The Investigation examined the situation in respect of differences training for aircraft variants covered by a common type rating and found that there are no EASA requirements for differences training within the B200 type rating. It was found that UK CAA guidance extant at the time of the incident had included a generic recommendation that “pilots converting from EFIS to Mechanical Instruments for the first time” should obtain appropriate differences training - but this advice had been absent from the corresponding replacement document since issued.

In the light of these findings, the Investigation considered that it was likely that the inadvertent selection had “diminished the effectiveness of the Co Pilot’s instrument scan and increased his workload” whilst “actions associated with the inadvertent and unrecognised AP disengagement had distracted both pilots from the primary flight instruments and caused a breakdown in situational awareness, such that the aircraft descended below its cleared altitude unnoticed by the crew”.

The formally stated conclusion of the Investigation was that “the incident followed a loss of situational awareness by the crew, caused by a combination of distraction and an unfamiliar cockpit layout".
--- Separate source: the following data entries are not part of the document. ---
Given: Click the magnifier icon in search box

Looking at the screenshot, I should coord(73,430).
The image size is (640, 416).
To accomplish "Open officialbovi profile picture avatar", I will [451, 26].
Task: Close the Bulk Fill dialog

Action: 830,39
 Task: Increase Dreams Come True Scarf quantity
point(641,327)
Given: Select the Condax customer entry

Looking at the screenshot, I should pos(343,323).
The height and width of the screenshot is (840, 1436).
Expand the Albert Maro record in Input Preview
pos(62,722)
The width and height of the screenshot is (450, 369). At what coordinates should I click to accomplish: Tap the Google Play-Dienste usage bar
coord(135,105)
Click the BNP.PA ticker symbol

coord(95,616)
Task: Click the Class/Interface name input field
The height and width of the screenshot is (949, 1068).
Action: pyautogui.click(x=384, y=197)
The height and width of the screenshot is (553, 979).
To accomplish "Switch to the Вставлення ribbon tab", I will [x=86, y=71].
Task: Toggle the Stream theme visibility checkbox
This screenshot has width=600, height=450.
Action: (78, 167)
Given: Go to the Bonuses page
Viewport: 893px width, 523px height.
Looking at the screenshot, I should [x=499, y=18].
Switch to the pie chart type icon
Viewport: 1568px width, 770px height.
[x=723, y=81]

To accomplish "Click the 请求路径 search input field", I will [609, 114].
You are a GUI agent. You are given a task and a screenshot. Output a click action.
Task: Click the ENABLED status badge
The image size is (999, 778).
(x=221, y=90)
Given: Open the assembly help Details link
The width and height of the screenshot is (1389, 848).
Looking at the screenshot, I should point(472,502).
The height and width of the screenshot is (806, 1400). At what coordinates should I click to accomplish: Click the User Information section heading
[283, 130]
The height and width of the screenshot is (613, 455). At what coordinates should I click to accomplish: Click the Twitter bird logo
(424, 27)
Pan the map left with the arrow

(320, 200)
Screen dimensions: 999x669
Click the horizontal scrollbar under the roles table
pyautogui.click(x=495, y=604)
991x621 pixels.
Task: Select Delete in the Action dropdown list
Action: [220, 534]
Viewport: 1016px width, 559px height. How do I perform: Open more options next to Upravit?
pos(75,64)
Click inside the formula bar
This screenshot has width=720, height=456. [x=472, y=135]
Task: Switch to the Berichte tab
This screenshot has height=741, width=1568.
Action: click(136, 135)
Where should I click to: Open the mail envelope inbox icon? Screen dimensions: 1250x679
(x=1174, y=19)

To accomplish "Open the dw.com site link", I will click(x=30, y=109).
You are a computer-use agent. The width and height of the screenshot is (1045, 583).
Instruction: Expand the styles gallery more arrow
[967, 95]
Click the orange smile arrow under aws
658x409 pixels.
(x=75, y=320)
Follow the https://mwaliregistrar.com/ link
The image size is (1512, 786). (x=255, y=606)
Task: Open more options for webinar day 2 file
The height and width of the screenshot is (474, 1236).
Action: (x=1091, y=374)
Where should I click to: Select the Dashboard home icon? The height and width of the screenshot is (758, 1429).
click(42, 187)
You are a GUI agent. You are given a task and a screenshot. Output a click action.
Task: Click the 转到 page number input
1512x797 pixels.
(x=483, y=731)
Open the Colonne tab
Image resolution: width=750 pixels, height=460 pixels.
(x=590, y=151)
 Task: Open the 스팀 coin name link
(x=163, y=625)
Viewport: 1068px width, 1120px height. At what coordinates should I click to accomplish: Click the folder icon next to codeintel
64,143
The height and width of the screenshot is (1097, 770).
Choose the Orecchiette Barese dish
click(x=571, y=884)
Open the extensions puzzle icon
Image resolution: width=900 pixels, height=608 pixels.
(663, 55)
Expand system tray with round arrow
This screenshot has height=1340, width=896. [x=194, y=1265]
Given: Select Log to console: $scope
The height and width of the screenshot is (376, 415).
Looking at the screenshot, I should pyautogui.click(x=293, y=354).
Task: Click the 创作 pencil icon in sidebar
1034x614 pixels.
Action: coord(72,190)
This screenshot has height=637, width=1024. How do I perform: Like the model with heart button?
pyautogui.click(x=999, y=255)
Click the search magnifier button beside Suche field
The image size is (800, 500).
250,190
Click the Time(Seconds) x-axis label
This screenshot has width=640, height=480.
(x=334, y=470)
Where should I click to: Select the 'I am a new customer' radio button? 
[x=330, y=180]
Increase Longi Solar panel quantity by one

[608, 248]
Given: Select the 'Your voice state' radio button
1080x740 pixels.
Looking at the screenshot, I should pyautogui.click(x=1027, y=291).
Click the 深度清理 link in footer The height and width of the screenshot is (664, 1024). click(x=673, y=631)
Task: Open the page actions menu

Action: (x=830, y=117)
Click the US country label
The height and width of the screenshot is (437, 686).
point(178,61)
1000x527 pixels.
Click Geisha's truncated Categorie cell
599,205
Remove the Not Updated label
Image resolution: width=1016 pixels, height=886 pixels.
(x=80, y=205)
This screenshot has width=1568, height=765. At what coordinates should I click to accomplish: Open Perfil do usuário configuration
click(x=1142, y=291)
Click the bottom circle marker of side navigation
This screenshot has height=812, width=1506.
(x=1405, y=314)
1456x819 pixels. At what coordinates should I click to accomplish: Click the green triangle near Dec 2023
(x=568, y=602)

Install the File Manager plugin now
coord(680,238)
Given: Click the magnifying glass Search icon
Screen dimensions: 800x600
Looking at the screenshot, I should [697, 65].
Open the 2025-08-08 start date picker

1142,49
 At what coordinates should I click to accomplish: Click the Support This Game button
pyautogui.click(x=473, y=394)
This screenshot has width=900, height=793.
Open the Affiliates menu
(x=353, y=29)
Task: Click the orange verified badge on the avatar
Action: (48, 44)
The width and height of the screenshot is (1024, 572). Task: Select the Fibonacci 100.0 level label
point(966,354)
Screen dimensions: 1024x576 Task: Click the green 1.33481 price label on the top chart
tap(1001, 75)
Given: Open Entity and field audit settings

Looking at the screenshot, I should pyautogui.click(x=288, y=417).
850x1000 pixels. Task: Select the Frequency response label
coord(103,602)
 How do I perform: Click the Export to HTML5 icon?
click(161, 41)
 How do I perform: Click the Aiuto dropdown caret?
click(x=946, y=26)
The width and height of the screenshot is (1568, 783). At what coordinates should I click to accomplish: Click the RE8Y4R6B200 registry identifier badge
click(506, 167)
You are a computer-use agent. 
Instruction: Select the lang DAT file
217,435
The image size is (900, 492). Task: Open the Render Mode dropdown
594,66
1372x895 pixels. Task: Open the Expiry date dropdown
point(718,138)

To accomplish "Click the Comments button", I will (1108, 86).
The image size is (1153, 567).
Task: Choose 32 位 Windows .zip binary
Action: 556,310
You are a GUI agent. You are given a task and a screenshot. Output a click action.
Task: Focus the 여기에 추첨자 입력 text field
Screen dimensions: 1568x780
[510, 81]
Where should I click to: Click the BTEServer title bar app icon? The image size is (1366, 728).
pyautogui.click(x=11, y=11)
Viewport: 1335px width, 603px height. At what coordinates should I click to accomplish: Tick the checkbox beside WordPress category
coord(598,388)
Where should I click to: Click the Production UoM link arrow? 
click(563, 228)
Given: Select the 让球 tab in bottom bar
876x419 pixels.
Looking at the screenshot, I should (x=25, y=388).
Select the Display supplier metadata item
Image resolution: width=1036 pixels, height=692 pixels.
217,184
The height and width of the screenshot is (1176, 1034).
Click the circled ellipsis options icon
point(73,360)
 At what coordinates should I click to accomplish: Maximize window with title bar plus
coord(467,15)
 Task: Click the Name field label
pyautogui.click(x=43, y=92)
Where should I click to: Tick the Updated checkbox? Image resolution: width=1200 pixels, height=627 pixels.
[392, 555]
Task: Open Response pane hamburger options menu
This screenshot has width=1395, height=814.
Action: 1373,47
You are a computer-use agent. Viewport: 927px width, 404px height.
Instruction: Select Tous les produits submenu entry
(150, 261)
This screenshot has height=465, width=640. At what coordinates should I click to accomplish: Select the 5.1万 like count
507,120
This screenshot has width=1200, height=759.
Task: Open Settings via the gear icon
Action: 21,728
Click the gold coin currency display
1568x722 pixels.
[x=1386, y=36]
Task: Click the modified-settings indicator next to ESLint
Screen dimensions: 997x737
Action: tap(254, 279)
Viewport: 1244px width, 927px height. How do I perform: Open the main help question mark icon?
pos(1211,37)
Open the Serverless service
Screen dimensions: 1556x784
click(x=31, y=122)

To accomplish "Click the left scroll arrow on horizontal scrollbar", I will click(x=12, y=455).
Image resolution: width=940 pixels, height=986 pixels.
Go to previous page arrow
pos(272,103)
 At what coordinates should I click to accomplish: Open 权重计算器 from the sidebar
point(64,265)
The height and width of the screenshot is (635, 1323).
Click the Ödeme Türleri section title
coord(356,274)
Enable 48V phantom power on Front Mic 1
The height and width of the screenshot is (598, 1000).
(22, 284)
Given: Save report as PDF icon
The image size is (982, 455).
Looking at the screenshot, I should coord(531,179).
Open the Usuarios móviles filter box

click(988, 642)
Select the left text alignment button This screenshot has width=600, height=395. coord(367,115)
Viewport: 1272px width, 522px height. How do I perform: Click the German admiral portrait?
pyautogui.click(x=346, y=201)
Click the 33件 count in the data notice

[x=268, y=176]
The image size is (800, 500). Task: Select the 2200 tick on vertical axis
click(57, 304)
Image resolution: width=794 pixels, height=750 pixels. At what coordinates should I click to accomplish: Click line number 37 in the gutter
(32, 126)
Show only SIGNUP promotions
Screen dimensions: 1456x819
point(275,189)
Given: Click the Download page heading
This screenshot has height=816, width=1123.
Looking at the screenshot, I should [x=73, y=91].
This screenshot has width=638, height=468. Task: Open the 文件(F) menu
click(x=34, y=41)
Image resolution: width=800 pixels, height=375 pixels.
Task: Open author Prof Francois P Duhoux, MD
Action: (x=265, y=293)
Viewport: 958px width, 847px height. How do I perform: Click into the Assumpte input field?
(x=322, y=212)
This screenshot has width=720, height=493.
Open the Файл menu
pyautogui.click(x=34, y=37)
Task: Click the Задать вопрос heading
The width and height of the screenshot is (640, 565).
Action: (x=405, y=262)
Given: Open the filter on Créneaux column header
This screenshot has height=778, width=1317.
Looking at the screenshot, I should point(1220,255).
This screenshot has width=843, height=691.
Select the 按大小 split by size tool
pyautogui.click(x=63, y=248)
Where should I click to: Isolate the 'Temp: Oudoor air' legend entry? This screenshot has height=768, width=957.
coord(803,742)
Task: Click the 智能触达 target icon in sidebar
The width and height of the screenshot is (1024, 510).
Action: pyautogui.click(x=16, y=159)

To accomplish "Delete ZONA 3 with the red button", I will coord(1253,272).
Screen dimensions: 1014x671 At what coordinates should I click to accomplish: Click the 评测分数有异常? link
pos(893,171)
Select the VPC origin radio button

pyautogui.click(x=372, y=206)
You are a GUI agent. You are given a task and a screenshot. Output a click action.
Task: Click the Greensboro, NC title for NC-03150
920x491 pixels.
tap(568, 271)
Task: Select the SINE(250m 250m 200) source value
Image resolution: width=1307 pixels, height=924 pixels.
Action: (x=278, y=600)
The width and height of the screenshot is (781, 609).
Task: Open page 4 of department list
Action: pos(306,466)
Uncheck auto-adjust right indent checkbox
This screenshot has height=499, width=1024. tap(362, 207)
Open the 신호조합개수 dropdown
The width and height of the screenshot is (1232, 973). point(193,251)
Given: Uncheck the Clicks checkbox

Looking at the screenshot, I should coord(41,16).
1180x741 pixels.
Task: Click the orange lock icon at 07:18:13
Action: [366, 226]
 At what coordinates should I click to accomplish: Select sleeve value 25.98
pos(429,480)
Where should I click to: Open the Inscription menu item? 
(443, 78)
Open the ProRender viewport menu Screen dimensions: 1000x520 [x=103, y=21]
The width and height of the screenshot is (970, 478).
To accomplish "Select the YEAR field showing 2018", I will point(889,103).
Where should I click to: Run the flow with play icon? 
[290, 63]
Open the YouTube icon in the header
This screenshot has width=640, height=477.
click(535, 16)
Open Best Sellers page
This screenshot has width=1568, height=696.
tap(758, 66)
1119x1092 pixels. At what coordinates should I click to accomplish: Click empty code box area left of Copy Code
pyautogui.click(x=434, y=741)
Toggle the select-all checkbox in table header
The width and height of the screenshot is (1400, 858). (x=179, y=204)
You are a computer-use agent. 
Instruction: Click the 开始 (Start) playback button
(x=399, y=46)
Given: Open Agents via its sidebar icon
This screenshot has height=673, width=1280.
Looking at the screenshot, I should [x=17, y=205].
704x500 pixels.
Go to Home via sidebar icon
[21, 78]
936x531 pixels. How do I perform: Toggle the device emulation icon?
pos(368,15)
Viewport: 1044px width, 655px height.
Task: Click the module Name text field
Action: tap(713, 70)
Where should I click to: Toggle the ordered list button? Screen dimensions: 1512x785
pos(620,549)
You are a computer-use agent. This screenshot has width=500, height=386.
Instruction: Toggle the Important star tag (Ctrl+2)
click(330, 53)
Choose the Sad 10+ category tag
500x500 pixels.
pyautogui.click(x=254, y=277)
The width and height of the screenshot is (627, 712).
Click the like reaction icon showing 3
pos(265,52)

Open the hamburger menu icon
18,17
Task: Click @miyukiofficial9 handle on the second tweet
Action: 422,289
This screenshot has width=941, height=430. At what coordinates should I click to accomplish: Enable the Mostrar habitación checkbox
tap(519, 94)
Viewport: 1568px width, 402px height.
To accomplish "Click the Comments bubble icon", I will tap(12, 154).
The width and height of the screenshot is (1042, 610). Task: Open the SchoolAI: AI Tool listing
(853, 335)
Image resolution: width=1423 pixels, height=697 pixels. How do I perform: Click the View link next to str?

The Final Report of the Investigation was published on 13 June 2013. No Safety Recommendations were made but Safety Action taken was noted as follows:

  • The operator has introduced procedures to ensure that pilots who have not flown a mechanically instrumented aircraft within 90 days receive an expanded differences briefing from a training captain before flying the aircraft.
  • In the absence of any European Aviation Safety Agency (EASA) requirements for type rating differences training for variants of the B200, the UK CAA has added general guidance on differences training for pilots converting from EFIS to mechanical instruments for the first time to its current licensing reference document.